The Iowa Supreme Court
reversed and gave custody to Dwight and Margaret.
The Iowa Supreme Court found
that Mark, Dwight and Margaret were all generally fit to be parents, even
though they had very different lifestyles.
The Court applied a best
interests test and found that Dwight
and Margaret's "stable, dependable, conventional, middleclass,
Midwest background" provided a more solid background than Mark's
"Bohemian approach to finances and life in general."
Mark was a freelance writer
and photographer. And, since this was the 1960s, it sounds like was
most likely a 'long-haired hippy'.
The Court also noted that
he was either "an atheist or a Buddhist, and 'politically
liberal'."
While the Court found that
Mark's home would be "unconventional, arty, Bohemian, and probably
intellectually stimulating," they found that "security and
stability in the home are more important than intellectual stimulation in
the proper development of a child."
The Court never addressed
Harold's argument that there must be clear and convincing evidence to take a child away from a parent.

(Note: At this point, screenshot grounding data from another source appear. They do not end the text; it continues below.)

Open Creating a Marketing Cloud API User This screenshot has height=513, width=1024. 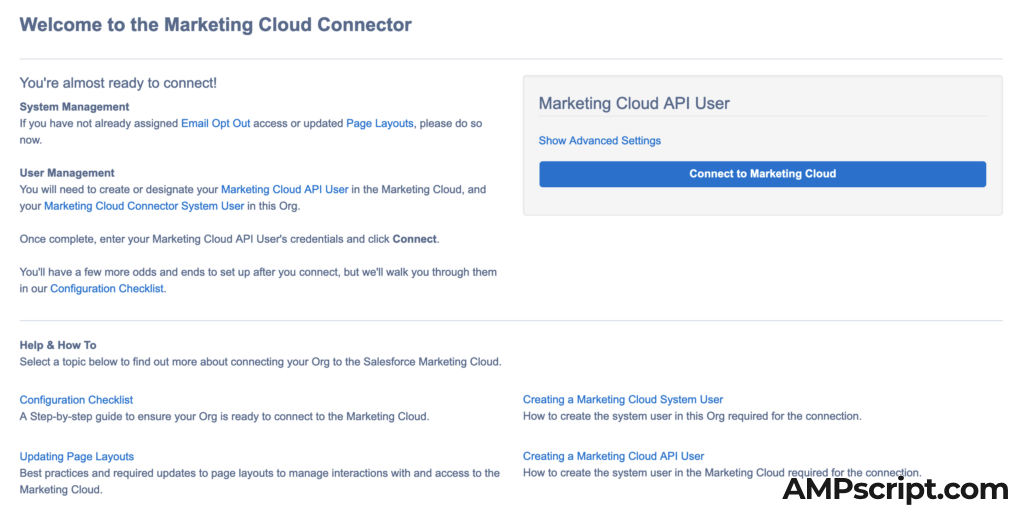click(x=613, y=457)
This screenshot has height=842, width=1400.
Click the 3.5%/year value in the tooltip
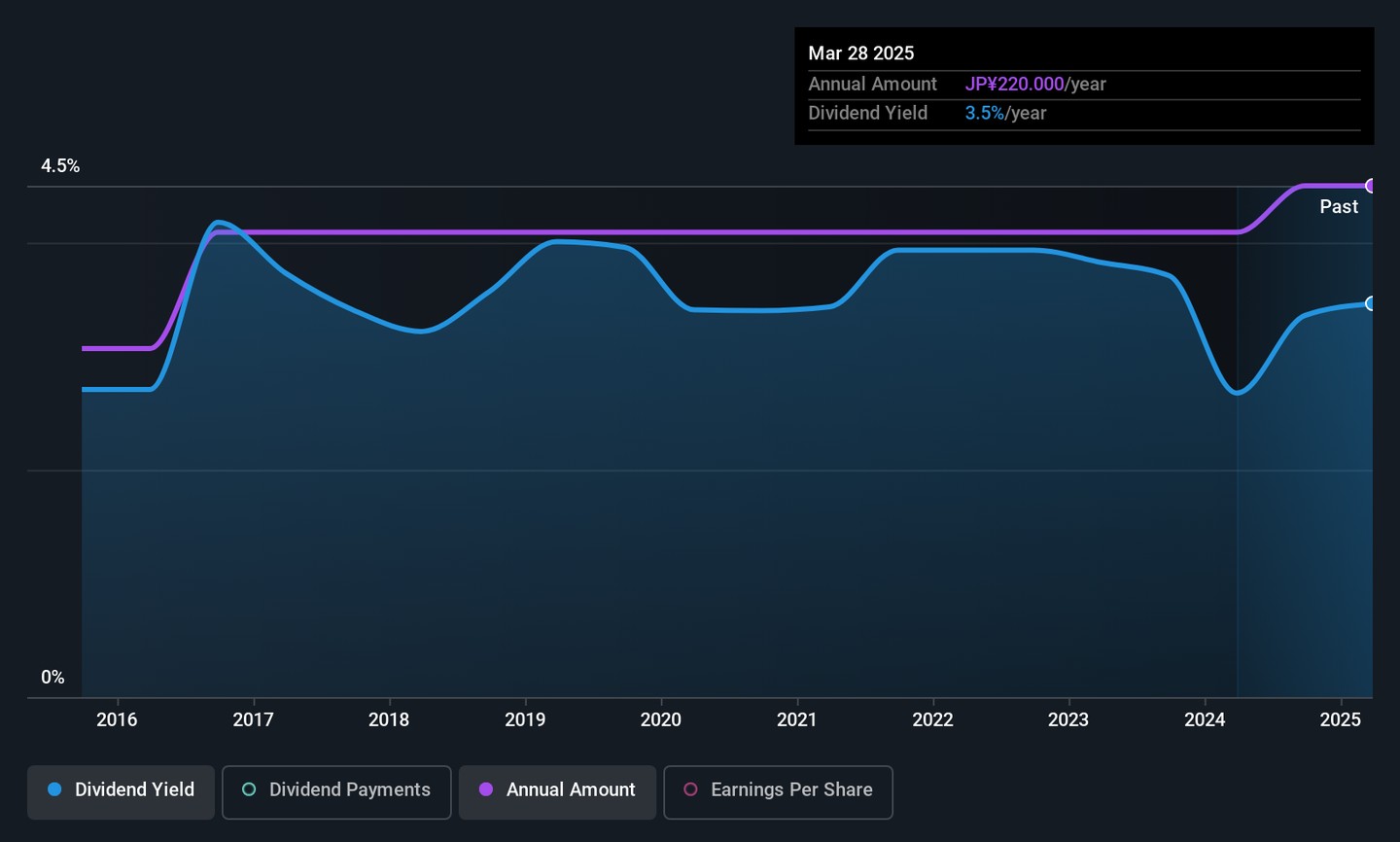(1005, 114)
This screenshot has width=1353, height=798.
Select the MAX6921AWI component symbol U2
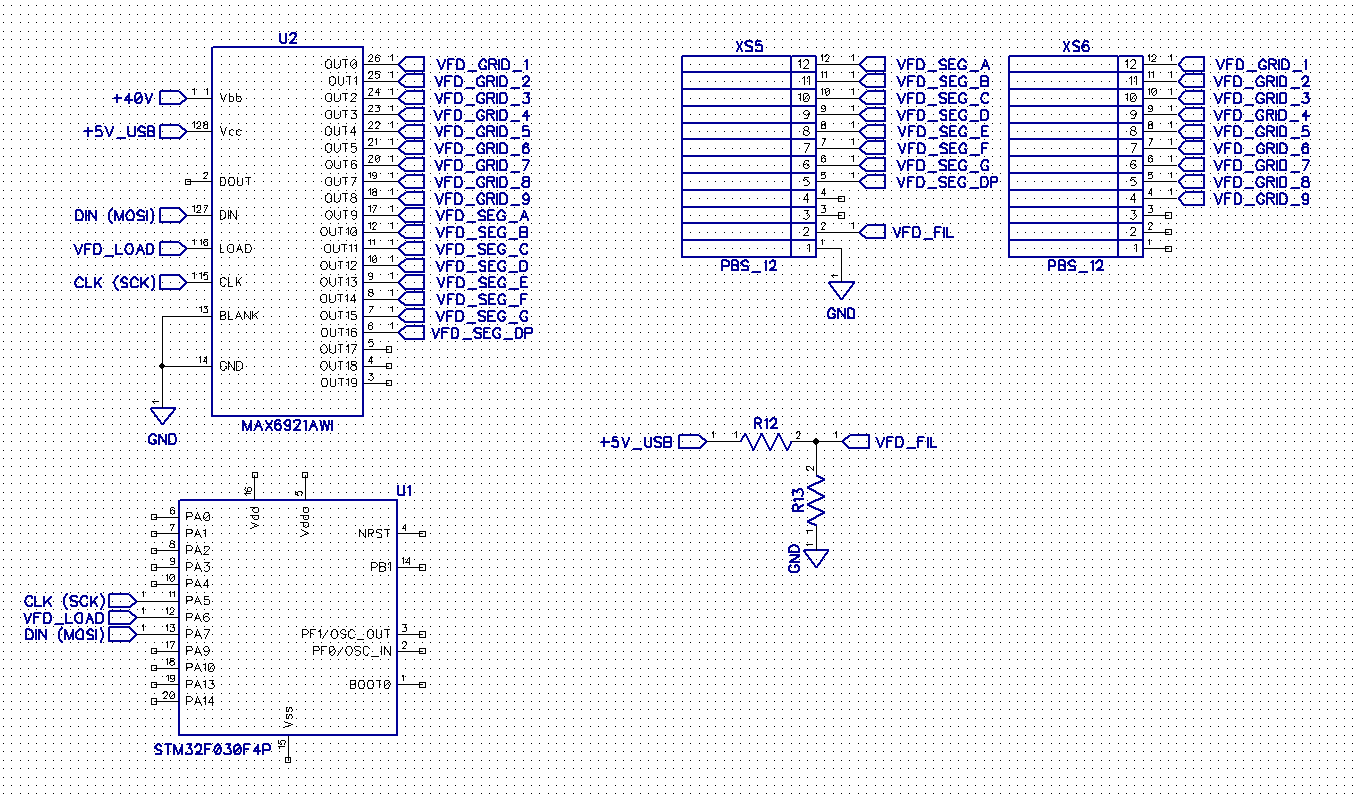(x=288, y=230)
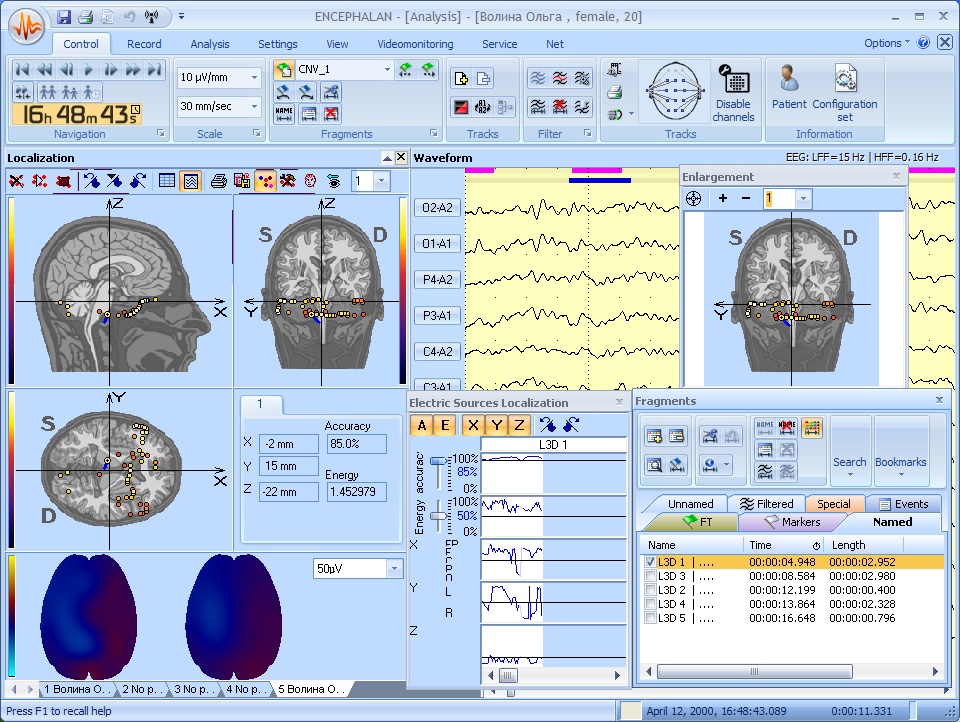Switch to the Analysis ribbon tab
The width and height of the screenshot is (960, 722).
click(209, 44)
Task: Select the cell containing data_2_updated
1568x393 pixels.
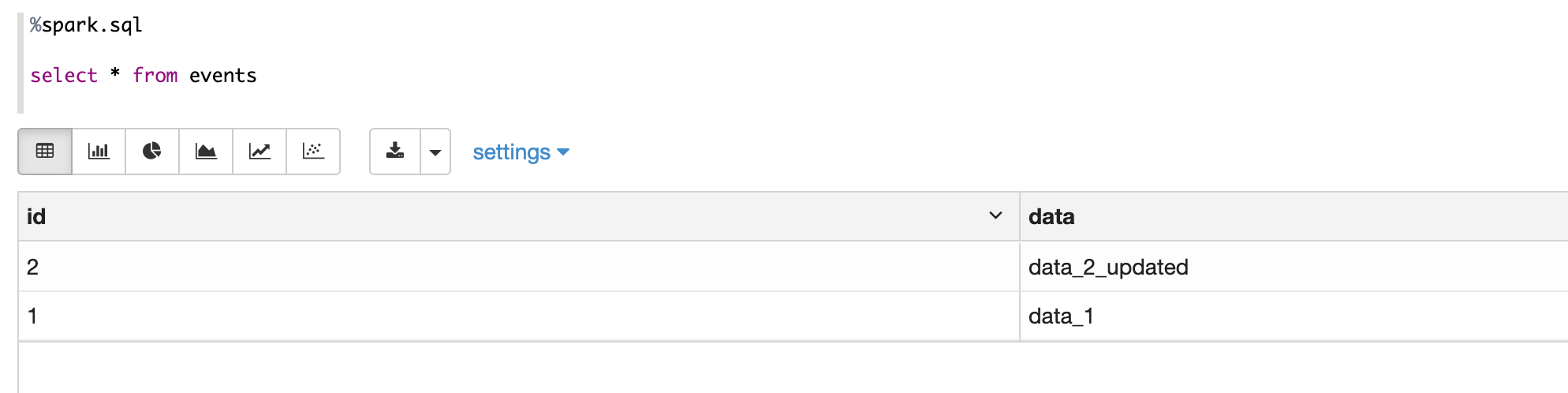Action: (1108, 267)
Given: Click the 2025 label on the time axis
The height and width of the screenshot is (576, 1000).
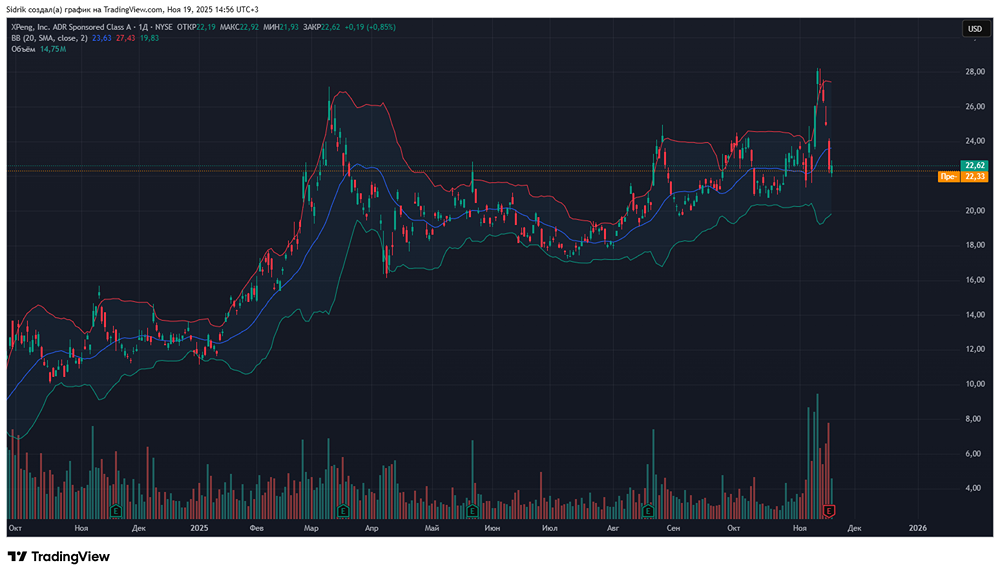Looking at the screenshot, I should point(198,526).
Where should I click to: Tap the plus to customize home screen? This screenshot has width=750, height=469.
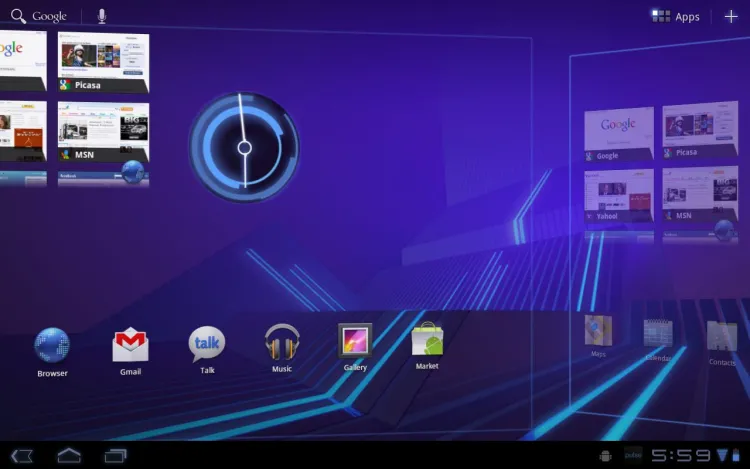point(731,16)
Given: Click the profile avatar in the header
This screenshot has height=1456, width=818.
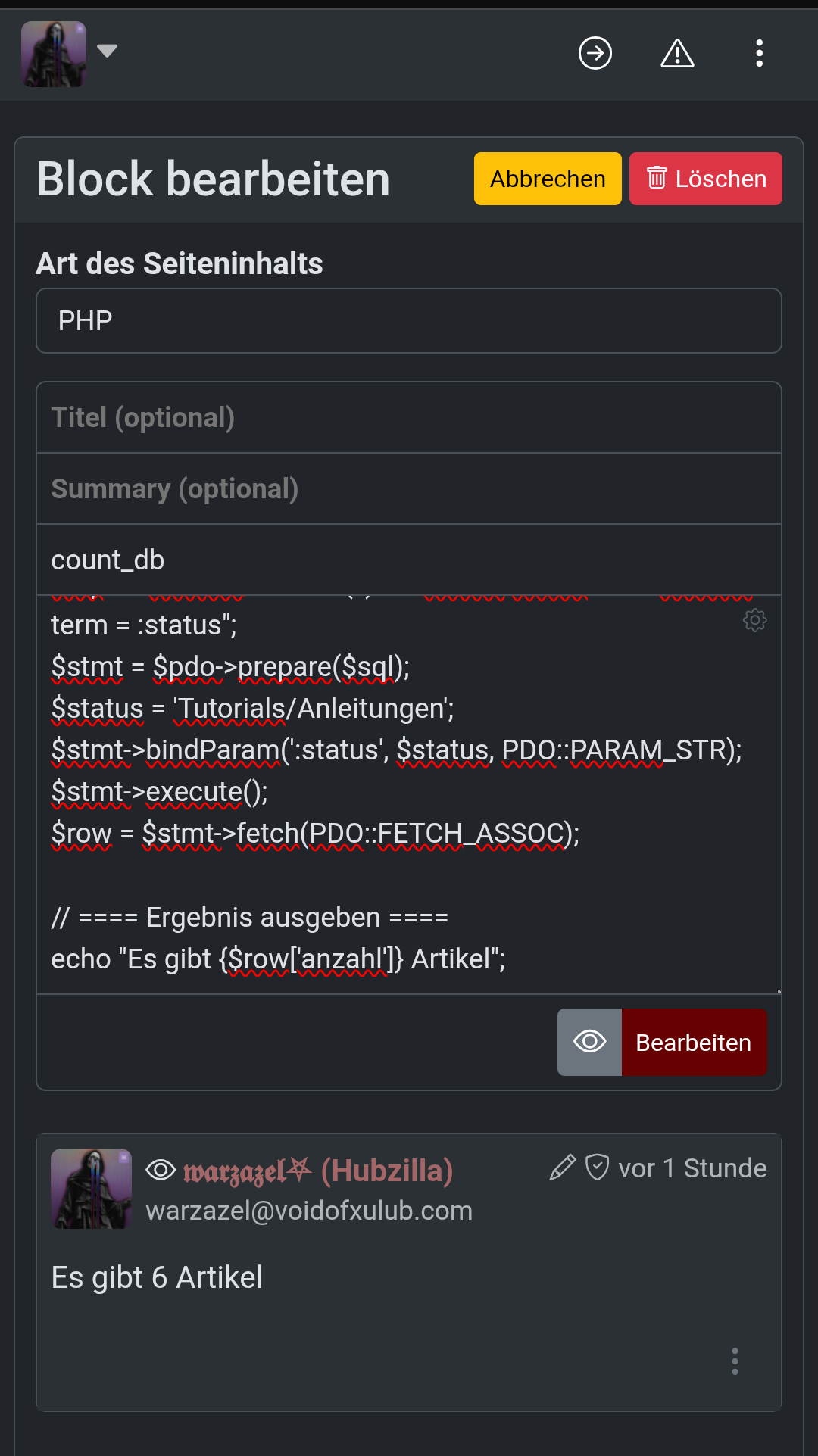Looking at the screenshot, I should pyautogui.click(x=54, y=54).
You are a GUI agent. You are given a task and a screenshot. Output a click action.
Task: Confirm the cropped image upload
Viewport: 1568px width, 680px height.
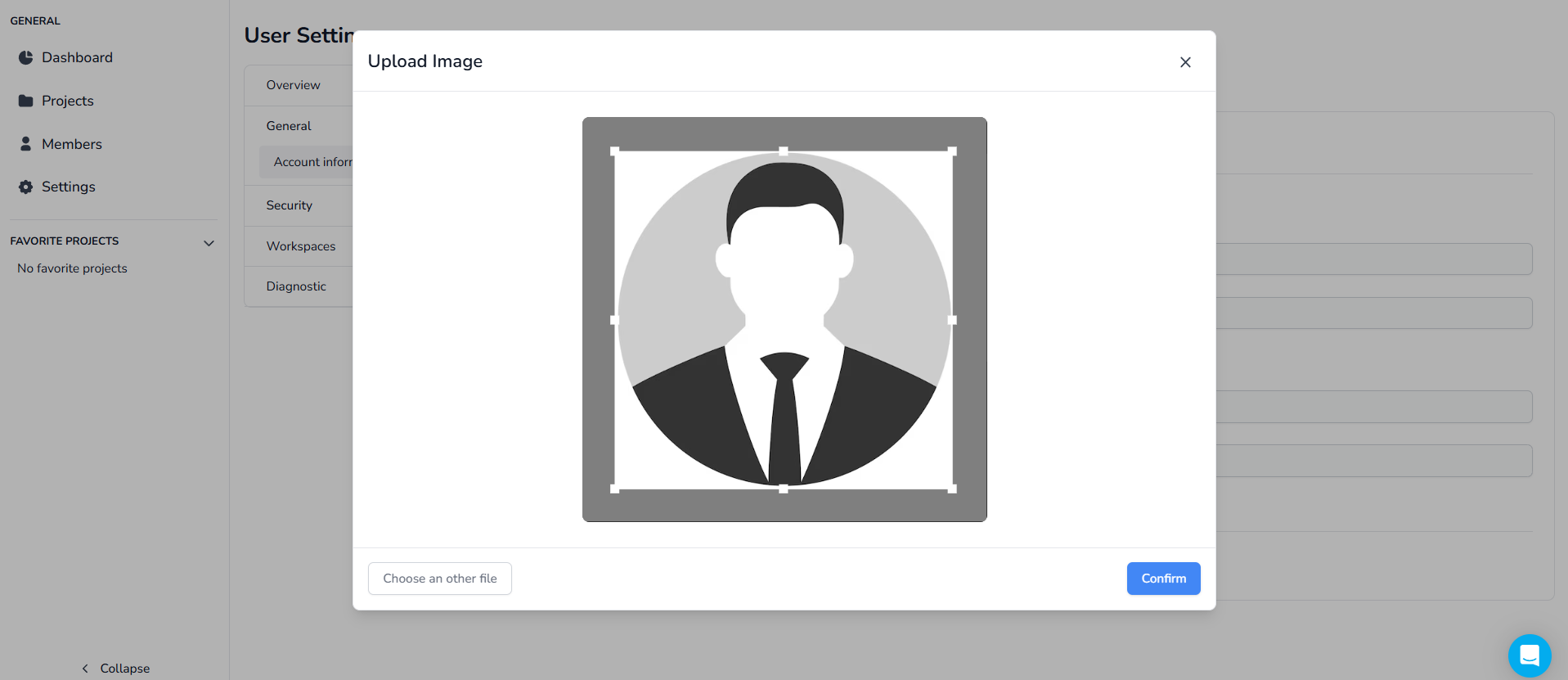1162,579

This was a bad decision by the
Iowa Court! Courts cannot go
straight to a best interests
test to determine custody when it is a parent vs. a non-parent, because
there is a parental presumption
that a parent has a fundamental right to raise their own child. It is only when the parental
presumption is rebutted with clear
and convincing evidence can the courts
consider best interests.
When it is parent vs.
parent, you can go straight to a best
interests test.
Btw, a few years later, Mark
expressed a desire to live with his father, and the grandparents did not
oppose the move.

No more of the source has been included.